At UCLA Anderson, our people are our most valuable assets, in large part because of the boundless and ever-changing diversity of human experiences we make available to one another. This diversity is simply unparalleled as a source of information and inspiration, and we are committed to creating a climate that presents those benefits to every member of our community.


We are engaged with one another, even when we do not agree.


We are courageous in learning about views that sit outside of our comfort zones.


We are humble in acknowledging the vast complexity of our diverse identities.


We are open in expressing our authentic selves to one another.


We won’t pretend this will be easy.


While the potential benefits of diversity are undeniable—and supported by research that includes the scholarship of our own faculty—we must not downplay its inevitable challenges. Indeed, its challenges are what bring about so many of its benefits! As we seek to spark innovation, revise outmoded procedures and engage new audiences, we know that we will have to confront gaps and inaccuracies in the status quo, and even in the views we individually express to one another. This may be tough to take, but it will be worth the effort.


We proudly strengthen ourselves through
both challenge and affirmation.


Like a good physical workout, difficult conversations represent opportunities to build strength. We proudly embrace them as tools with which we can develop robust understanding of one another, and of the organizational demands we face together. With all the humility and openness this naturally requires, we look forward to discovering not only the differences between us, but also the inevitably rich histories and contexts in which our differences have come to be.

Alongside this, we recognize that affirmation is also a valuable tool for developing understanding. Not only is it vital in preventing us from living under constant or excessive stress, exploring shared views can help us to better pinpoint and articulate otherwise neglected features of our experience. This is why, whether informally or through our thriving identity clubs, we support all Anderson communities in celebrating their shared values, appreciating their shared histories, honoring their cherished traditions and embracing their shared identities with dignity.


Engaged, Courageous, Humble and Open:
ECHO in the Anderson Community


ECHO behaviors align well with our core values, but they arise less from merely knowing what the values are than from knowing how we can make them felt in our everyday interactions.
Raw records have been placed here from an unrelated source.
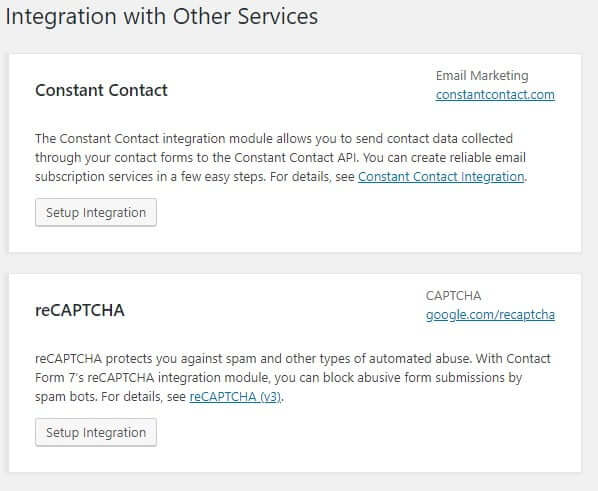Click the Constant Contact description paragraph
The width and height of the screenshot is (598, 491).
click(281, 158)
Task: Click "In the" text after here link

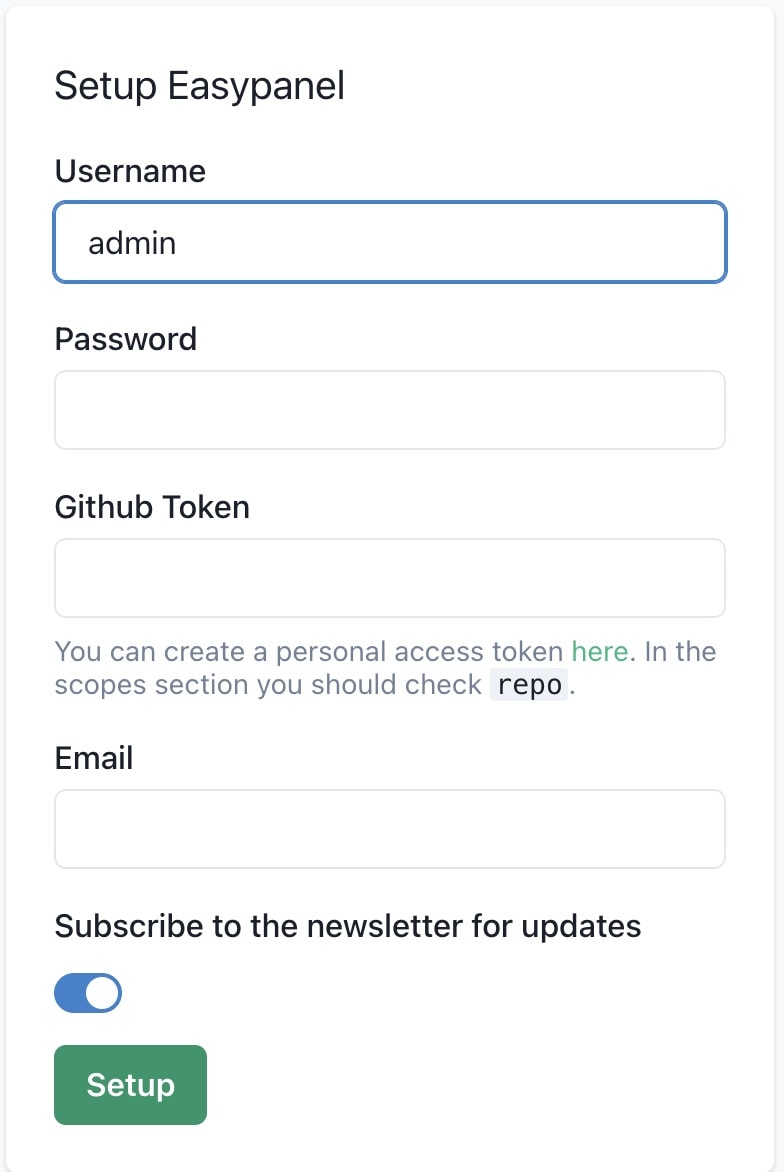Action: coord(680,652)
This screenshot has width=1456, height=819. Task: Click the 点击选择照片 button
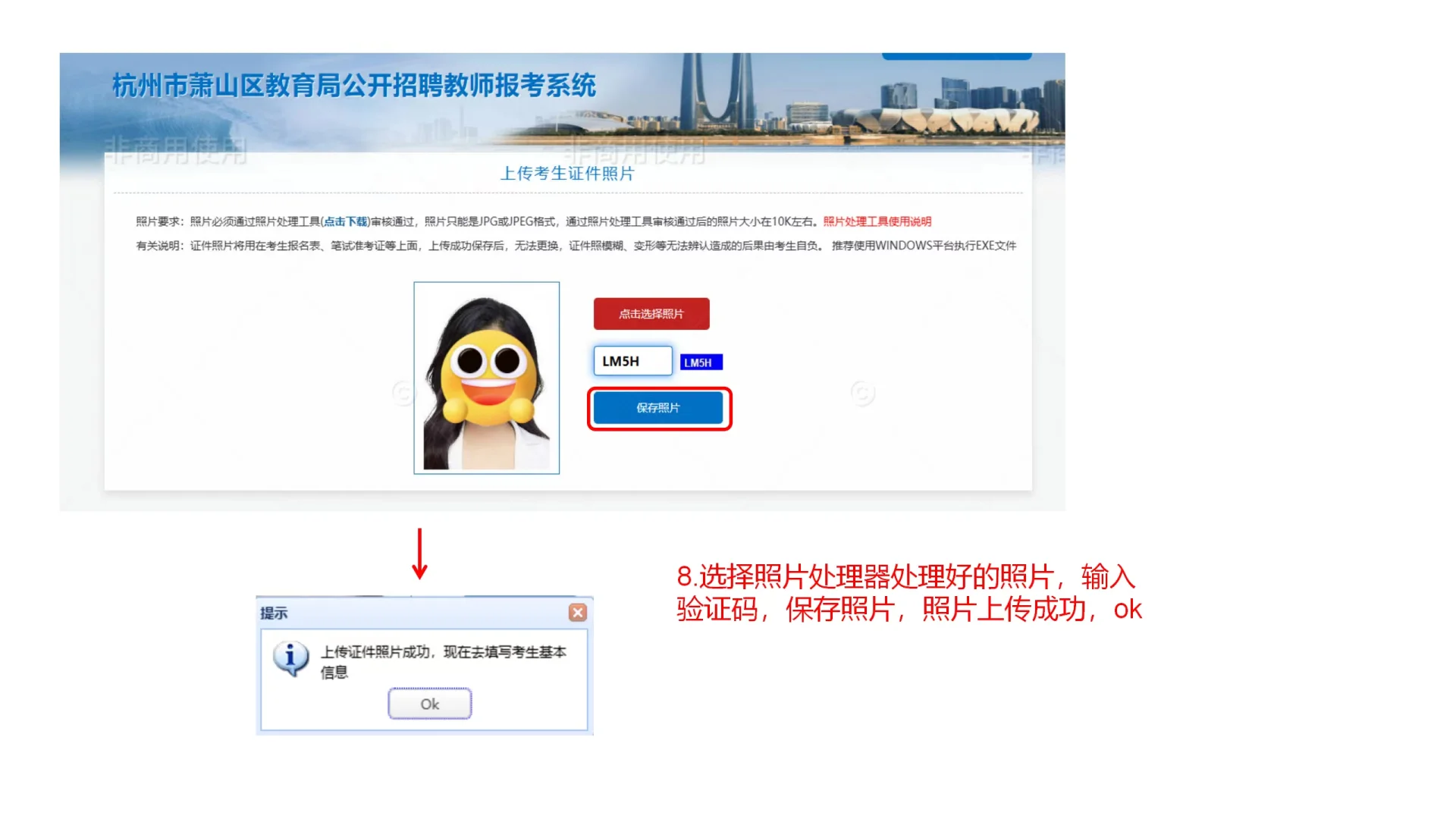click(x=652, y=313)
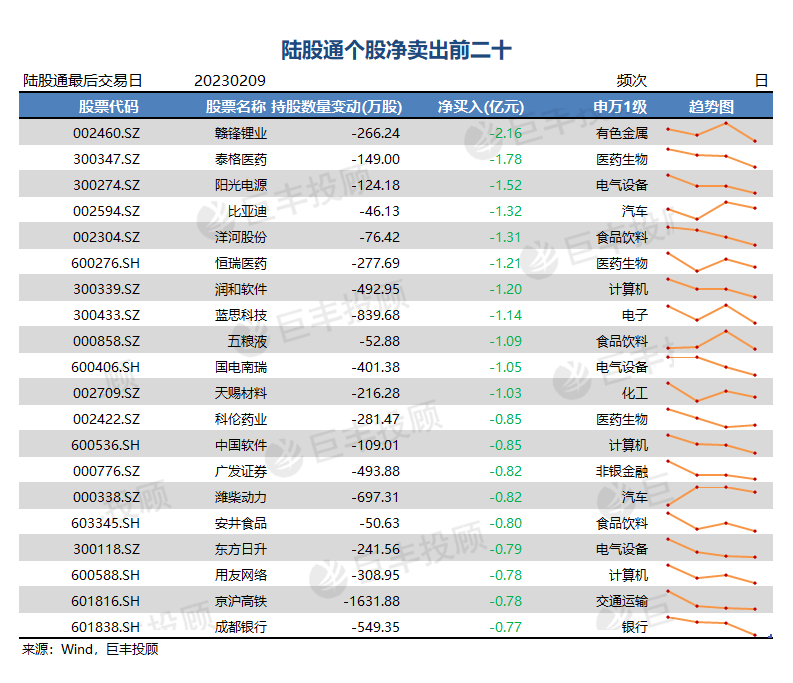Click the 趋势图 column header

711,107
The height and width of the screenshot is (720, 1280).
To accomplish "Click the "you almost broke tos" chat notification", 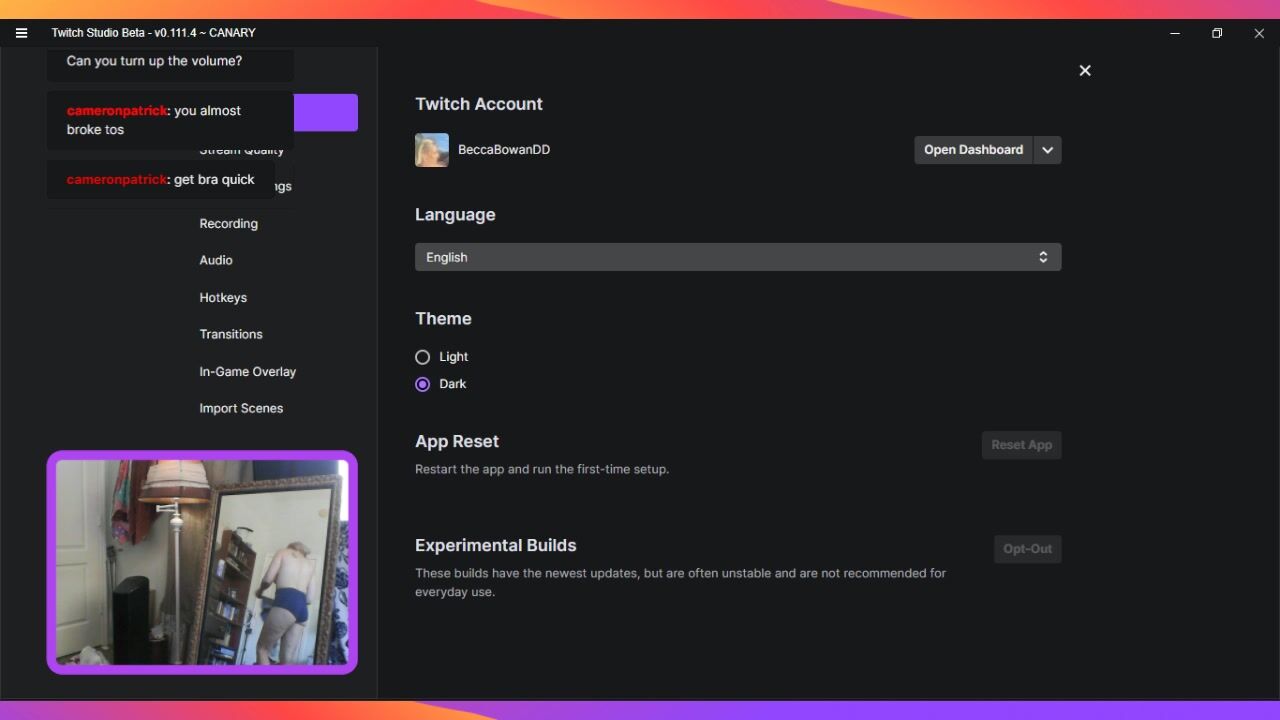I will click(170, 120).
Going forward, we offer four suggestions — a call to be Engaged, Courageous, Humble, and Open — that can guide the Anderson community toward the inclusive climate we all deserve.

Be engaged with one another, even when we do not agree.

  • Ex. J. is no shrinking violet. From her first moments in the Anderson community, one could find her engaging with people from all walks of life. Curious, sincere, welcoming, and straightforward, J. commits herself equally to the rigor of classroom debates and to the compassionate support for others in the community.

Be courageous in learning about views that sit outside of our comfort zones. When our daily experiences are too routine and too risk-averse, we may fail to even discover our opportunities to learn. To minimize any such barriers to our success, we seek value through challenge.

  • Ex. When C. proposed a policy change to senior administrators in Graduate Division Academic Services who were not initially receptive to her request, she reflected on the feedback they provided, connected with supportive staff at Anderson to draw strength and revise strategy, then successfully submitted an appeal that resulted in greater academic success for both herself and fellow students.

Be humble in acknowledging the vast complexity of our diverse identities. We each have much more to learn from one another than we can absorb in the time we have together. With patience, inquiry, and attentiveness, we expect to build understanding over time.

  • Ex. Every day, J. shows how humility can be a source of strength and likeability for every compelling leader. Open, inquisitive, and attentive, J. acknowledges natural human biases and the inevitable difficulty of accurately understanding others’ identities in full. Leading with this humility, he learns from others as much as he teaches, creating relationships that inspire and strengthen the entire community.

Be open in expressing our authentic selves to one another. People can only address our authentic preferences, values, and beliefs when are willing and able to communicate them.

  • Ex. When a terrorist attack began in her home country of Kenya, W. openly shared with her classmates not only news of the attack, but also her personal state of mind and reactions to the unfolding events. Authentically and directly, sharing in this way not only offered her classmates greater awareness of W.’s values and priorities, but also an opportunity to consider and share their own reactions, as well as a way to reach out and offer support.

As each of us ECHO one another across campus, we not only build community, we build vital skills for leadership in the increasingly diverse world of work. We will support this skill development at the school in multiple ways, including thoughtful coursework, co-curricular workshops, and student club activities (e.g., Awareness Week).


Join us.


Inclusion at UCLA Anderson is not just a value, it is a practice of being Engaged, Courageous, Humble, and Open with one another. Over time, the Office of Equity, Diversity and Inclusion will be drawing attention to many ways the members of our community can—and have already started to—ECHO one another each day, enabling us all to become both more intentional and more skillful in strengthening our inclusive climate going forward.